Por José María Pino
El Tribunal Constitucional parece haber cerrado una larga controversia sobre la obligatoriedad o no de la colegiación, que da la razón a las corporaciones profesionales, defensoras de la normativa estatal y contrarias a que las autonomías hicieran de su capa un sayo y legislaran por su cuenta y riesgo sobre el personal a su cargo. Primero fue Andalucía, después Asturias y Extremadura, y lo cierto es que la cada vez más cuestionada colegiación obligatoria ha recibido un balón de oxígeno en un momento crítico para el statu quo de las profesiones liberales.
Muchos colegios, con sus juntas directivas a la cabeza, tendrán la tentación de pensar que el asunto está resuelto y que, mientras la normativa estatal no se modifique –incluyendo a la mismísima Constitución, en la que la naturaleza de los colegios encuentra su base legal hoy por hoy indiscutible-, habrá colegios profesionales para rato. Harán mal en caer en la complacencia y, sobre todo, correrán el riesgo de provocar el efecto contrario: que los profesionales les hagan pagar con el descrédito la ausencia misma de modificaciones legislativas en una materia que, de una u otra manera, las está pidiendo a gritos.
Porque vale que en las autonomías y servicios de salud donde se ha ensayado la colegiación voluntaria no se ha producido una fuga indiscriminada de profesionales, liberados al fin de las obligaciones colegiales. Nada de eso: han sido pocos los casos de profesionales que han optado por la baja y muchos más, de hecho la inmensa mayoría, que han decidido permanecer colegiados. Algunos, por convicción, otros por temor a consecuencias indeseadas en el ejercicio profesional, y seguro que los ha habido por simple y llana pereza, o despreocupación, algo que en los médicos, más pendientes de su consulta y del paciente que de cualquier otra cosa, ocurre más veces de las debidas.
Pero insisto: que no haya habido bajas significativas de colegiados no puede ser interpretado por los colegios como un triunfo de sus tesis obligatorias. Porque la desafección, a mi juicio, persiste. El médico –también otros profesionales, pero en especial, el médico- no encuentra en los colegios esa organización profesional de relieve, poderosa, aglutinadora y, sobre todo, con autoridad y prestigio reconocidos a la que estaría encantado de pertenecer. Y esta falta de seducción hacia el profesional es un problema secular de los colegios, perceptible desde hace años, y que está lejos de solucionarse.

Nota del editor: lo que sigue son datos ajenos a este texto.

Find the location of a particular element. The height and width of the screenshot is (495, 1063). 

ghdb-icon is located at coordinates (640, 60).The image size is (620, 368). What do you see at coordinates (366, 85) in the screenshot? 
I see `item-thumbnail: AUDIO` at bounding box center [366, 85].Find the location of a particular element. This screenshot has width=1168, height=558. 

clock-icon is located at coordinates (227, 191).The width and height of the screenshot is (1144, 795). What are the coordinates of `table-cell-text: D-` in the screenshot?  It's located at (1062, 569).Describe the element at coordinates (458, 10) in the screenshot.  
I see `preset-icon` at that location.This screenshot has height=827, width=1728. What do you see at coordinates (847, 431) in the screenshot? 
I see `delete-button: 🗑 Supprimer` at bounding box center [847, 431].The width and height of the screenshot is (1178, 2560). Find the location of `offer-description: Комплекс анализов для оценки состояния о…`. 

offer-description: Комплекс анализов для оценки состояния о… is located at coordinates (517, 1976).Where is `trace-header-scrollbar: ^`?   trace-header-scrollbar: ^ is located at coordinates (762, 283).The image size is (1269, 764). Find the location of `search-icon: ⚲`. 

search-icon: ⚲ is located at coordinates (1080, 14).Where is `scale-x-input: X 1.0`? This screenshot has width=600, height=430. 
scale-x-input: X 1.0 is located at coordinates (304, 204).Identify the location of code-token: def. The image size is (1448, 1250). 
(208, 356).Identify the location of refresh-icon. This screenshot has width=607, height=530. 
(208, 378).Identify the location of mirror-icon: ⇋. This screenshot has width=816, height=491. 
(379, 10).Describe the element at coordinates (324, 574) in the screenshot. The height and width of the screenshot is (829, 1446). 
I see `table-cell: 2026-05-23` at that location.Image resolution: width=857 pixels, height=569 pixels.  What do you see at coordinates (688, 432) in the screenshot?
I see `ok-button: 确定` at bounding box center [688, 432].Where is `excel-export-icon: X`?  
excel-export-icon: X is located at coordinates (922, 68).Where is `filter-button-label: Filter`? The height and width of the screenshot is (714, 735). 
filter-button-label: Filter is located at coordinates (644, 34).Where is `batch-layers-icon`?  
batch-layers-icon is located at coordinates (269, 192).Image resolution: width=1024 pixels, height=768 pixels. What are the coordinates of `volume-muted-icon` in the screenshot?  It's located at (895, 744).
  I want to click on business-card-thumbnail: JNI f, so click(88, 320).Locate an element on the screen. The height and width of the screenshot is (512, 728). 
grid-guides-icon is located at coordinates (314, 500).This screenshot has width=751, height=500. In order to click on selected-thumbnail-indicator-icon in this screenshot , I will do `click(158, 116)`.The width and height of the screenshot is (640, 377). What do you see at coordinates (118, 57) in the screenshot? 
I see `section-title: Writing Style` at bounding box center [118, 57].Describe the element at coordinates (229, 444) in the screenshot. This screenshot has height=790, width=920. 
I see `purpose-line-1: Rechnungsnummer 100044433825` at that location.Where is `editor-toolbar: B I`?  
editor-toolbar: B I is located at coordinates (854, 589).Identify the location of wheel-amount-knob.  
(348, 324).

Sería oportuno que los presidentes provinciales y al frente de todos ellos, el Consejo General, hicieran una necesaria autocrítica de por qué tienen una consideración tan escasa, por no decir negativa, entre la colegiación. Y que, a partir de ese primer reconocimiento, pudieran generar una corriente de actuación, dirigida a promover nuevos espacios de encuentro, especialmente con los profesionales más jóvenes, que son los que, para bien o para mal, contribuirán a perfilar el futuro de las corporaciones.
El final del debate sobre la colegiación obligatoria no es el final del debate sobre el futuro de los colegios. Y la conclusión del segundo es bastante más trascendente que la del primero.